The book’s stories range from topics as obscure as cheetah reproduction, to stories as big as the Holocaust. He writes that almost nobody talked about the Holocaust, or even called it that, until NBC aired a miniseries called “Holocaust” in 1978. “And what changed happened like [snaps fingers]. I mean, it was just there was a tipping point in our understanding of the Holocaust,” he said.

This book arrives at a tipping point in Gladwell’s own life. In a span of five years, he got engaged, had two children, turned 61, and moved from Manhattan to pastoral Hudson, New York. “It’s a lot to handle. There isn’t a single person who ever lived whose parents did not say, ‘This is a lot!'” he laughed. “I have become the person that, you know, I once despised, and nothing makes me happier.”

He also despises Ivy League colleges, accusing them of prioritizing their own reputations over focusing on their students.
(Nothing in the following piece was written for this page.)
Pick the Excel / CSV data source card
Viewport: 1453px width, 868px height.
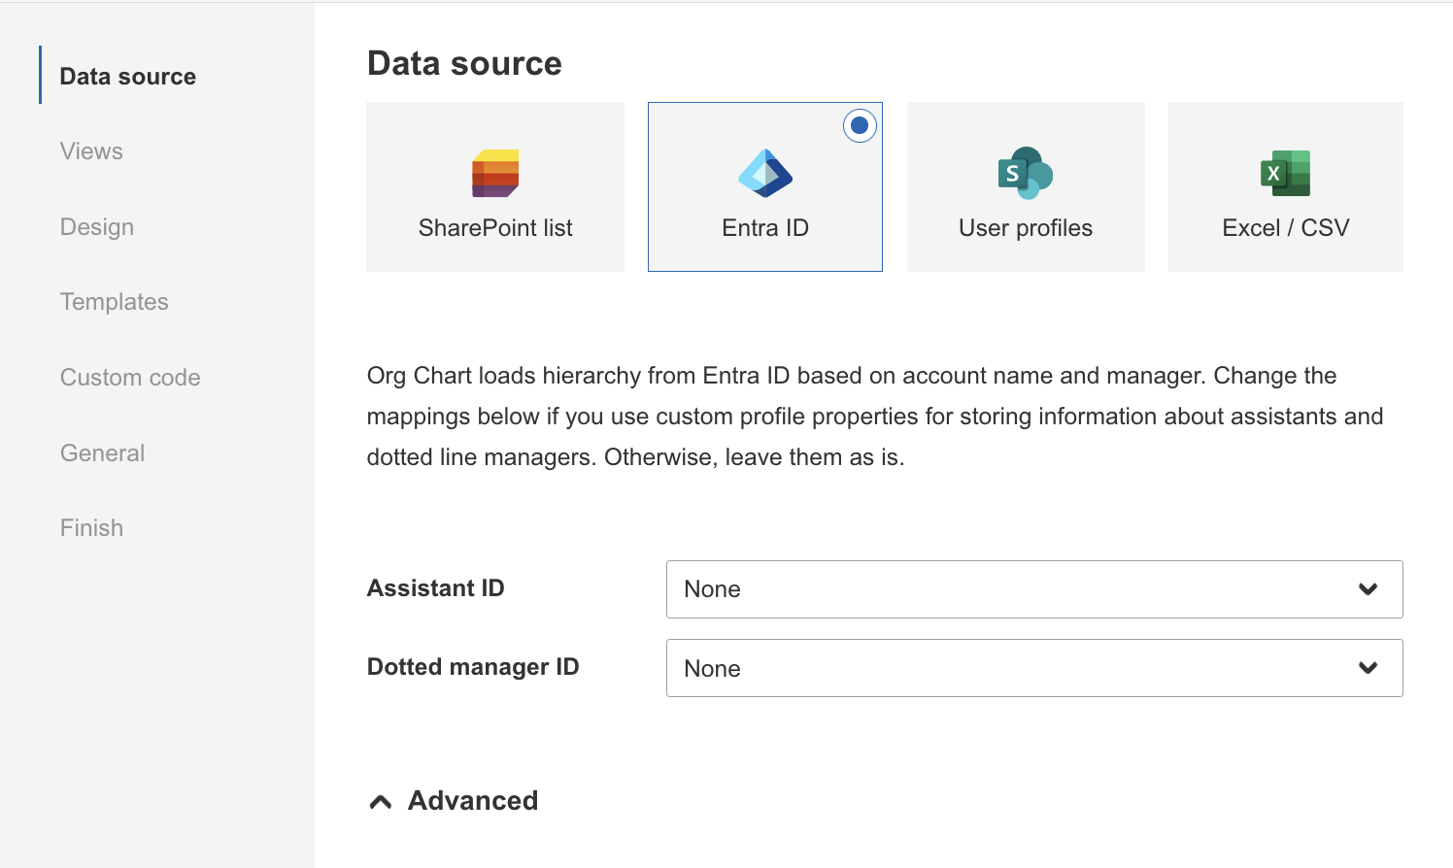click(1285, 186)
Has parenthood affected his outlook on any of the things that he’s written about before? “Well, it’s prepared me for the possibility that I will be a massive hypocrite!” Gladwell laughed. “So, you know, it’s one thing to write about what you should do with your kids when you don’t have them.”

For all his success, Malcolm Gladwell maintains that nothing has changed in his approach, his work ethic, or his contrarianism. “It hasn’t changed what I do,” he said. “I don’t farm out my research; I still go on reporting trips. It hasn’t gotten old. In fact, my great regret is I don’t have time to do more.”

     
READ AN EXCERPT: “Revenge of the Tipping Point” by Malcolm Gladwell

     
For more info:

       
Story produced by Wonbo Woo. Editor: Remington Korper.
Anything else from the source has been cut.